Can you format everything in the records from the line containing "In order to click on IPL" down to the line containing "Decrease is located" as a JSON list of strings, one per line, leaving out blank lines?

→ **Provided material**
────────

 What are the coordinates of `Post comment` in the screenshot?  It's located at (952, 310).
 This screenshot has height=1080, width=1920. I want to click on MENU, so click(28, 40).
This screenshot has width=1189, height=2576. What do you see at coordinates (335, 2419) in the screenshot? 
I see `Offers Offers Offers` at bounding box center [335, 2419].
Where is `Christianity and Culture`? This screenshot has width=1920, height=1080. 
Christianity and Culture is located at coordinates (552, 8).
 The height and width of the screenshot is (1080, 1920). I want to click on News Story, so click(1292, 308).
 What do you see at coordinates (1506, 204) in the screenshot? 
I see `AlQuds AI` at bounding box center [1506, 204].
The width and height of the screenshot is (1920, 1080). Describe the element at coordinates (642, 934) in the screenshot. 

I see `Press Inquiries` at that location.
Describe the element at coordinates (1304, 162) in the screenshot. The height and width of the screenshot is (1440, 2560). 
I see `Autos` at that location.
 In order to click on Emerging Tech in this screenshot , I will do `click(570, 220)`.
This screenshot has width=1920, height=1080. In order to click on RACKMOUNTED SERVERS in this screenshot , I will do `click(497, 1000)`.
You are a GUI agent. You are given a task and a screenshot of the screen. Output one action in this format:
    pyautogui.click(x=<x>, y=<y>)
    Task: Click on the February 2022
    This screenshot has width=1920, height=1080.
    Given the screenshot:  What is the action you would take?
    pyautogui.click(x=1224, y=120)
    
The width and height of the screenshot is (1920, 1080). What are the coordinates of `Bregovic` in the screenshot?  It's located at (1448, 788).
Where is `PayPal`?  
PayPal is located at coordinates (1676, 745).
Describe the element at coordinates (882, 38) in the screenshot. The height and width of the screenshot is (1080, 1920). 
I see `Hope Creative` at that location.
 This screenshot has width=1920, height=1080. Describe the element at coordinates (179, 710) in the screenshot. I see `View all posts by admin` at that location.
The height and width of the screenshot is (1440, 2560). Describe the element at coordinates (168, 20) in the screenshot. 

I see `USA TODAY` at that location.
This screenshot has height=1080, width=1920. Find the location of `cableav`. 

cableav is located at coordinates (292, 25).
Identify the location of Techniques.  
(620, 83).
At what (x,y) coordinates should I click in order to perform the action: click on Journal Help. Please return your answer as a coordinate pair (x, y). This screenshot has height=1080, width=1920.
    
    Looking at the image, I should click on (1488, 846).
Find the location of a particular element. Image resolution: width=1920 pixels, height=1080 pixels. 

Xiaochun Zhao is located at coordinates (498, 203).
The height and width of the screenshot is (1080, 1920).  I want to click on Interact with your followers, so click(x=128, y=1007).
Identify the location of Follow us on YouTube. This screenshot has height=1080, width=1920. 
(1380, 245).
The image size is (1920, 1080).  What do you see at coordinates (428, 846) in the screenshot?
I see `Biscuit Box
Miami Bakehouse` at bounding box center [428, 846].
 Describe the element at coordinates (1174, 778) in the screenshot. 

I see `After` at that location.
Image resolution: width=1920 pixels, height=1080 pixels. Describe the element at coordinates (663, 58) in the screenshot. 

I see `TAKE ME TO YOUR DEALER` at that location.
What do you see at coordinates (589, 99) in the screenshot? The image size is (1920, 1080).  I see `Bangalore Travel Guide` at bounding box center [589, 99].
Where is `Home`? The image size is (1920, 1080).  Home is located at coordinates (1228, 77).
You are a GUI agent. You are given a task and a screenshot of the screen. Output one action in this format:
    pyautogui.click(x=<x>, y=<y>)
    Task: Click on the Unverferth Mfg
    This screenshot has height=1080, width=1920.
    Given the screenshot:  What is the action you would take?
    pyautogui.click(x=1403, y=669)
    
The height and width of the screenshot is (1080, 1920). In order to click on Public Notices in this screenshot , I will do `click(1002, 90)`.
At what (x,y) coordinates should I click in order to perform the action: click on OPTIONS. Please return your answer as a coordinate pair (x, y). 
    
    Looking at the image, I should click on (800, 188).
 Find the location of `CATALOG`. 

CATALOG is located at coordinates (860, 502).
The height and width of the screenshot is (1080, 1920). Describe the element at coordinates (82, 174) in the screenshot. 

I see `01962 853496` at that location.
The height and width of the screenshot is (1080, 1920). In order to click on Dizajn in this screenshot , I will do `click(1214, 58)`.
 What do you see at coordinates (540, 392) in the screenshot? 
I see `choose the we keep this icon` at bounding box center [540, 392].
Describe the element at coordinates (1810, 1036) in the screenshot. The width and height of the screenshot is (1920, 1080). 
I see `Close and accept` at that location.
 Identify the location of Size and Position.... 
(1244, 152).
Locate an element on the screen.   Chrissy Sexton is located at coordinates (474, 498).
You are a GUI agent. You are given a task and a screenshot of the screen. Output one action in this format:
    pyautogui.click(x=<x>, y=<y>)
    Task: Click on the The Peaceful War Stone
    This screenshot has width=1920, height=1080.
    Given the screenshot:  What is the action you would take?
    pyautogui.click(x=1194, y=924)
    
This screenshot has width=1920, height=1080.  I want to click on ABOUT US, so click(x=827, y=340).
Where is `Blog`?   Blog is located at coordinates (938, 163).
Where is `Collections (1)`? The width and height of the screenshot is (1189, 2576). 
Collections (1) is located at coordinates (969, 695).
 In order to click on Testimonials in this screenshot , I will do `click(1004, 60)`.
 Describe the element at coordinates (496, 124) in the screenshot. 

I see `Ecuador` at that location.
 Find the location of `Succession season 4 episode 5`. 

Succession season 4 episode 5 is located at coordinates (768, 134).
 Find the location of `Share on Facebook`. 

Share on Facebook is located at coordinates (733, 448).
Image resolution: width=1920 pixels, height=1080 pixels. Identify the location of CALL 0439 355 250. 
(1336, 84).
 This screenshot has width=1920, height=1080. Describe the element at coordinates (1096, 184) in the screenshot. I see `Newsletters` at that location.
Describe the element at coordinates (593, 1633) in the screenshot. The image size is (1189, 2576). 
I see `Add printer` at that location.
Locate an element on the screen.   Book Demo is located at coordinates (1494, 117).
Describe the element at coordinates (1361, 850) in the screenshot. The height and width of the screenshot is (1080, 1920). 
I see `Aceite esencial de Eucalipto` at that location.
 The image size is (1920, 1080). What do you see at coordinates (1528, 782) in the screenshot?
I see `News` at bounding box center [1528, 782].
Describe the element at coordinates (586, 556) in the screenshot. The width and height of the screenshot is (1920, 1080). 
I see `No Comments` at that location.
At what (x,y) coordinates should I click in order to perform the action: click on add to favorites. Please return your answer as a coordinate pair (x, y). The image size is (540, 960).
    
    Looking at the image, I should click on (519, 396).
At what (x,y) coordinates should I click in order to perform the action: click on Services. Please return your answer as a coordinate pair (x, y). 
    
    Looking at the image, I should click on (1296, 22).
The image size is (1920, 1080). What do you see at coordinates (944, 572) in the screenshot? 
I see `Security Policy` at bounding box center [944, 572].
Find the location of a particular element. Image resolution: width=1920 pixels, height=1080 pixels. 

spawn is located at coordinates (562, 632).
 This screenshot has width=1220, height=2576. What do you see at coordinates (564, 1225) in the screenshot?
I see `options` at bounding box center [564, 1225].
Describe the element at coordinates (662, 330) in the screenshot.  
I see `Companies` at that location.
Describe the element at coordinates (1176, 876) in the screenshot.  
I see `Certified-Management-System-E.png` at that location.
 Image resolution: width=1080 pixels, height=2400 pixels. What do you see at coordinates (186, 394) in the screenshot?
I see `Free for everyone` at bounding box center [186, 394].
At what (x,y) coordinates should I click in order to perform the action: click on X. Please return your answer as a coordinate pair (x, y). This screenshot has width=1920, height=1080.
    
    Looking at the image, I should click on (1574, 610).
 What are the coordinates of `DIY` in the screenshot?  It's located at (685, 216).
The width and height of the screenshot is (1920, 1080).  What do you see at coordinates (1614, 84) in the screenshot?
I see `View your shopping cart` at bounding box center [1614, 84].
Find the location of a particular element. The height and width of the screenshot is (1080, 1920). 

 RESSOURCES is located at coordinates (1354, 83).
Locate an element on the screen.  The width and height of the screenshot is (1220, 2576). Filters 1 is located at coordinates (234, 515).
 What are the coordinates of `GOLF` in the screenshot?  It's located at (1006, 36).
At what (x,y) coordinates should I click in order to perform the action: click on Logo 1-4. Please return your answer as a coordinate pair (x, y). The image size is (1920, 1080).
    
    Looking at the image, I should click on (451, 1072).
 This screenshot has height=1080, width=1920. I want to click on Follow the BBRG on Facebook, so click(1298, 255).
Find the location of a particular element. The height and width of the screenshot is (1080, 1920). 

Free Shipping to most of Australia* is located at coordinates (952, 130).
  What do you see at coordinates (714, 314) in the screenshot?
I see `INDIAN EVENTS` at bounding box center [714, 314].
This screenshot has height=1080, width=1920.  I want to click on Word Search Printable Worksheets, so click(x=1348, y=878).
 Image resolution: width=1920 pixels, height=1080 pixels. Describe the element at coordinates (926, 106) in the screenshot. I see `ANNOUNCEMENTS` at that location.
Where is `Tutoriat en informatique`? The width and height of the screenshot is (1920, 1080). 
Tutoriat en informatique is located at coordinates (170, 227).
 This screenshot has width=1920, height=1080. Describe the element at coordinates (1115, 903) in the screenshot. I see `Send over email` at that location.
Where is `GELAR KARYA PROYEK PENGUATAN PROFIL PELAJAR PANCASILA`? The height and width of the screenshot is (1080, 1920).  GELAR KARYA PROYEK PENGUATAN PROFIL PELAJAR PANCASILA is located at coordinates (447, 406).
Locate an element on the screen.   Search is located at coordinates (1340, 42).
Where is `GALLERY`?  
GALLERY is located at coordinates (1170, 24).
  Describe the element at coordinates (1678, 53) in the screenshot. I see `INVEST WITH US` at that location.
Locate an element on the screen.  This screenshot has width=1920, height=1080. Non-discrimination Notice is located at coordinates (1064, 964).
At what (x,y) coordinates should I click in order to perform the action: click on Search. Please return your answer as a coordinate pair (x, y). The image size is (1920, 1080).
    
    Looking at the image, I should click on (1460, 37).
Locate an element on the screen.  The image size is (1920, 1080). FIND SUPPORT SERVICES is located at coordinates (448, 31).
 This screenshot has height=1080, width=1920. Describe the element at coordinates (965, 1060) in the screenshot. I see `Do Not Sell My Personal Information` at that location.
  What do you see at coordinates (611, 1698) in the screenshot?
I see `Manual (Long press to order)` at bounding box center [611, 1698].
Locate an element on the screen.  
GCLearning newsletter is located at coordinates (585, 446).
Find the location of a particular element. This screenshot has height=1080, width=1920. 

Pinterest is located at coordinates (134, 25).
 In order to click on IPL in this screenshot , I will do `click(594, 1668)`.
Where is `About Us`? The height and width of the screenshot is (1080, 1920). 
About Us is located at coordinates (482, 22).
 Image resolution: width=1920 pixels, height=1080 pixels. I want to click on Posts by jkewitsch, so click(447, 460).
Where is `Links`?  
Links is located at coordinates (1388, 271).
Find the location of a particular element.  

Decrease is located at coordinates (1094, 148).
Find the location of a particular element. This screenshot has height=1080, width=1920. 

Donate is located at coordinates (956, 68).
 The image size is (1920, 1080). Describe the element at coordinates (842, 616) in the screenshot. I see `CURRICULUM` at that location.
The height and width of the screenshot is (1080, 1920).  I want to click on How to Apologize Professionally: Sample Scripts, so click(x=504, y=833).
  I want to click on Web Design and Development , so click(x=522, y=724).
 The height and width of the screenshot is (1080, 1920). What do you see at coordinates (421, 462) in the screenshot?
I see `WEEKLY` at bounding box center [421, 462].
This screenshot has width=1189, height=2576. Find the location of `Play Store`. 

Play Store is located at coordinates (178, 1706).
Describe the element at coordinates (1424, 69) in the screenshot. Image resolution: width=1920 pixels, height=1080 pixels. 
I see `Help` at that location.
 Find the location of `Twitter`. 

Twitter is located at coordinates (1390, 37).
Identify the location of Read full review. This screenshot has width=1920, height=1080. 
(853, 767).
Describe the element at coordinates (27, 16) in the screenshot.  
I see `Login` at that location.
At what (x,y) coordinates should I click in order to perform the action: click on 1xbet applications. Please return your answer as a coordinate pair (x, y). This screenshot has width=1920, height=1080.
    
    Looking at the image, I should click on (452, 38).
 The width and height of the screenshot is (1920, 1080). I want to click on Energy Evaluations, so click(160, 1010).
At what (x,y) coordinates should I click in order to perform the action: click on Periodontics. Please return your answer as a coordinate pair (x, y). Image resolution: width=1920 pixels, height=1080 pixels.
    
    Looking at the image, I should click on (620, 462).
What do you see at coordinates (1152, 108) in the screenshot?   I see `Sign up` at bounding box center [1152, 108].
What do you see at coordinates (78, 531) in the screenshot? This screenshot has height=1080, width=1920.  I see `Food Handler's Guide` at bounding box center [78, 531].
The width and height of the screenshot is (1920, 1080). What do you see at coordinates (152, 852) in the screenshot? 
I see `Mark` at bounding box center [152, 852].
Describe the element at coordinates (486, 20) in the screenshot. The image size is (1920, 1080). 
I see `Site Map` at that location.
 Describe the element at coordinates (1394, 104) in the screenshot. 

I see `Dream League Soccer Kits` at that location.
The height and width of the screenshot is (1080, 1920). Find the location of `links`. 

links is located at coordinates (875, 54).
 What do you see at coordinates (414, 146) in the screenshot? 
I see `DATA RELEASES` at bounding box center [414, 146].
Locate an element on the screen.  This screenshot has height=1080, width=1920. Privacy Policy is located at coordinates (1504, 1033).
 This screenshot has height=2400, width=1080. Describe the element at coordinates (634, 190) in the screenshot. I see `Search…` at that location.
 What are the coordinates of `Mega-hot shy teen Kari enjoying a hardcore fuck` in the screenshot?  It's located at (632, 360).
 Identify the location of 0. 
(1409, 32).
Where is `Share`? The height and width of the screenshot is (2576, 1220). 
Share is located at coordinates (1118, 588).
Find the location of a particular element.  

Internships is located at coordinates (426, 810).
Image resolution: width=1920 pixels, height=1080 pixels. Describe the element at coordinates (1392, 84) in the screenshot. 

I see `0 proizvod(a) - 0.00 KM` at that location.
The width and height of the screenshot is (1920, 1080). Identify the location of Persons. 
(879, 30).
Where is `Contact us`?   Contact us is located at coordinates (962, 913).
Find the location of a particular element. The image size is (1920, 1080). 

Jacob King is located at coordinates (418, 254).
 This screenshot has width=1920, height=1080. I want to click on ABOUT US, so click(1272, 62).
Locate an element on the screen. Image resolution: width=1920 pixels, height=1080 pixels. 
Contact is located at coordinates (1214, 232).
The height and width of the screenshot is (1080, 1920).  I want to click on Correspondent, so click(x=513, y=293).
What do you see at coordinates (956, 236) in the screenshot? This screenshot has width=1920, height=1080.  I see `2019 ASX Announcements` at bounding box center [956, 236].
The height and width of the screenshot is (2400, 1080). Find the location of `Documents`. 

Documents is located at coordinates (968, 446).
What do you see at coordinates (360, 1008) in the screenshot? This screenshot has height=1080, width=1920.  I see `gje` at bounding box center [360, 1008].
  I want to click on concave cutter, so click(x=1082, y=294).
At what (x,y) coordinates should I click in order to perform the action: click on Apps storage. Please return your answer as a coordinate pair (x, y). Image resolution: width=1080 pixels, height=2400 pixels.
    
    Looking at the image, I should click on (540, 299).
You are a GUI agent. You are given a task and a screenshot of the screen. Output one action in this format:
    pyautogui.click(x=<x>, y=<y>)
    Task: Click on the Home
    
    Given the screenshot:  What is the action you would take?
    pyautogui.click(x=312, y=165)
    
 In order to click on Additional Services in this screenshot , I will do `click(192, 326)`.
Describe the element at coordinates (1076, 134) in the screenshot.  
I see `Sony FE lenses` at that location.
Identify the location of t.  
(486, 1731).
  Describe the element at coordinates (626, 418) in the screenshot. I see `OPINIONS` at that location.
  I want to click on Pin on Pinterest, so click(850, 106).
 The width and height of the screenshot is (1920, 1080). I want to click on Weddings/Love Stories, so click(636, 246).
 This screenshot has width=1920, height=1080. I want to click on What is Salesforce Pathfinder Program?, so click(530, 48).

────────

→ **Task solution**
[
  " In order to click on IPL in this screenshot , I will do `click(594, 1668)`.",
  "Where is `About Us`? The height and width of the screenshot is (1080, 1920). ",
  "About Us is located at coordinates (482, 22).",
  " Image resolution: width=1920 pixels, height=1080 pixels. I want to click on Posts by jkewitsch, so click(447, 460).",
  "Where is `Links`?  ",
  "Links is located at coordinates (1388, 271).",
  "Find the location of a particular element.  ",
  "Decrease is located at coordinates (1094, 148)."
]